Exercise prompt —
Print the records below exactly as they appear. Omit all pictures.

※ ※ ※

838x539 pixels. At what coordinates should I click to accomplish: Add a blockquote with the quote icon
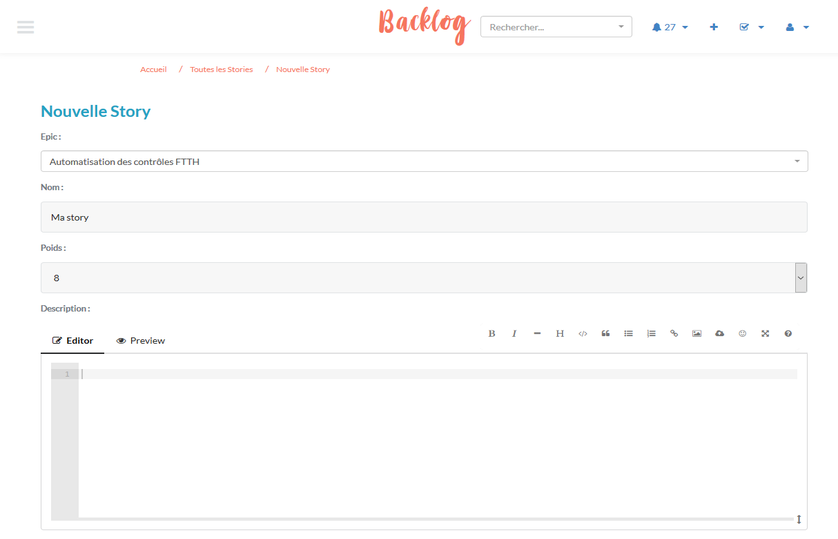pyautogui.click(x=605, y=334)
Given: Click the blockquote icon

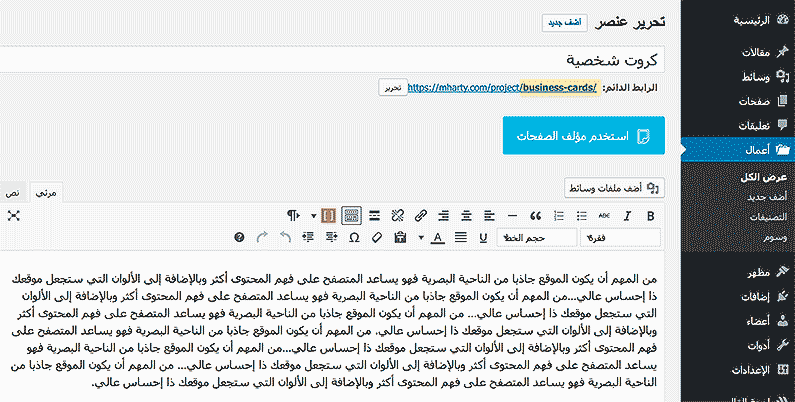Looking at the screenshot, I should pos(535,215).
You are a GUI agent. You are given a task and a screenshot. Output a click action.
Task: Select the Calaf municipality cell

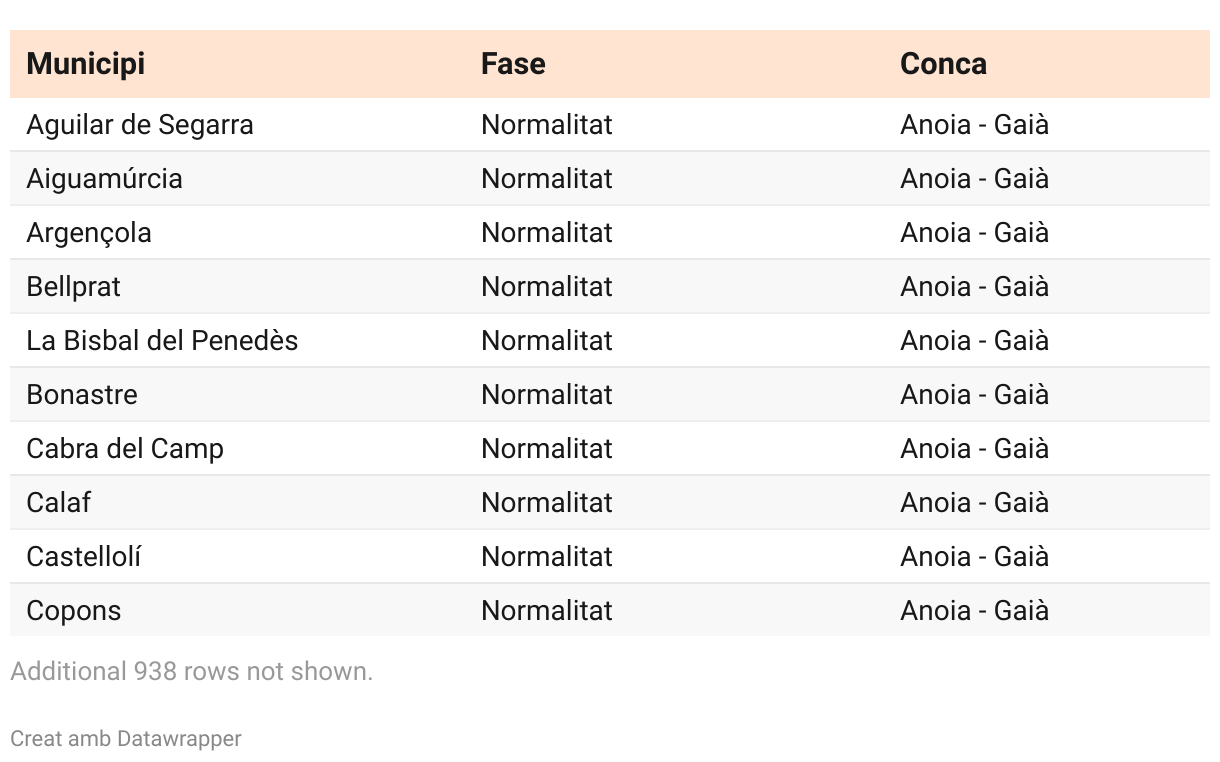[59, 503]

※ ※ ※

Result for this exercise —
838x539 pixels. At what coordinates should I click to accomplish: Add a blockquote with the quote icon
pyautogui.click(x=605, y=334)
Given: Click the blockquote icon

Looking at the screenshot, I should pos(535,215).
You are a GUI agent. You are given a task and a screenshot. Output a click action.
Task: Select the Calaf municipality cell

[59, 503]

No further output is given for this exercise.